Demagoguery Overview


The first thing we are going to do is make clear the etymological origin of the word demagoguery that now concerns us. In doing so, we will discover that it emanates from Greek, because it is made up of two words from that language: “demos”, which can be translated as “people”, and “ago”, which is a verb that acts as a synonym for “drive”. Hence, our term can be defined as “guide the people.”

Demagoguery is a political practice that appeals to the feelings and emotions of the population to gain their support. Through rhetoric, the demagogue seeks to incentivize the passions, desires, or fears of the people in order to gain popular favor.

For example: “This country has already suffered many years of demagoguery”, “I would tell the governor to leave demagoguery aside and start solving people’s problems”, “If you want to get a favor from the boss, you have to give yourself to demagoguery and flatter all their decisions”.

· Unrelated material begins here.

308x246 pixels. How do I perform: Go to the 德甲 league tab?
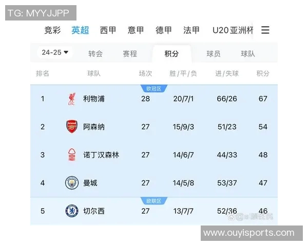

The first historical figure considered to have used the term demagoguery was none other than the great philosopher Aristotle. Specifically, he used that word to refer to the way full of corruption that had led to the establishment of the Republic. And it is that he was clear that, at all, he agreed with it as a form of government because he considered that the rulers in the end fell into abuses of power over the people.

Many analysts consider that demagoguery is a degeneration of democracy. Certain rulers who come to power through free elections (and who, therefore, were elected by the majority of the population) do so through concessions and flattery to the elemental sentiments of the voters.

In this sense, the demagogue candidate is not imposed by his political program or by his proposals, but rather he is chosen to encourage some kind of feeling in people. This choice, therefore, is not rational.

Ultimately, demagoguery makes it possible to attract the decisions of others towards one’s own interests through the use of fallacies or lies. The manipulation of information, data out of context and false dichotomies are also part of demagoguery.

It is no less important to underline that there are various types of demagoguery. Thus, this can be carried out not only through the manipulation of the meaning given to a statement but also through fallacies or omissions.

Likewise, also within that endless list of classes of demagoguery would be the false dilemma, the confusion, the demonization or the intentional use of a series of data that come to endorse what is being exposed but that are out of context and, therefore, They do not show reality as it is.

It is important to establish that in everyday language it is common to confuse demagoguery with populism.

It should be noted that demagoguery does not only appear in politics. When a foreign artist arrives in a country and claims that local spectators are the best public in the world, he is falling into demagoguery.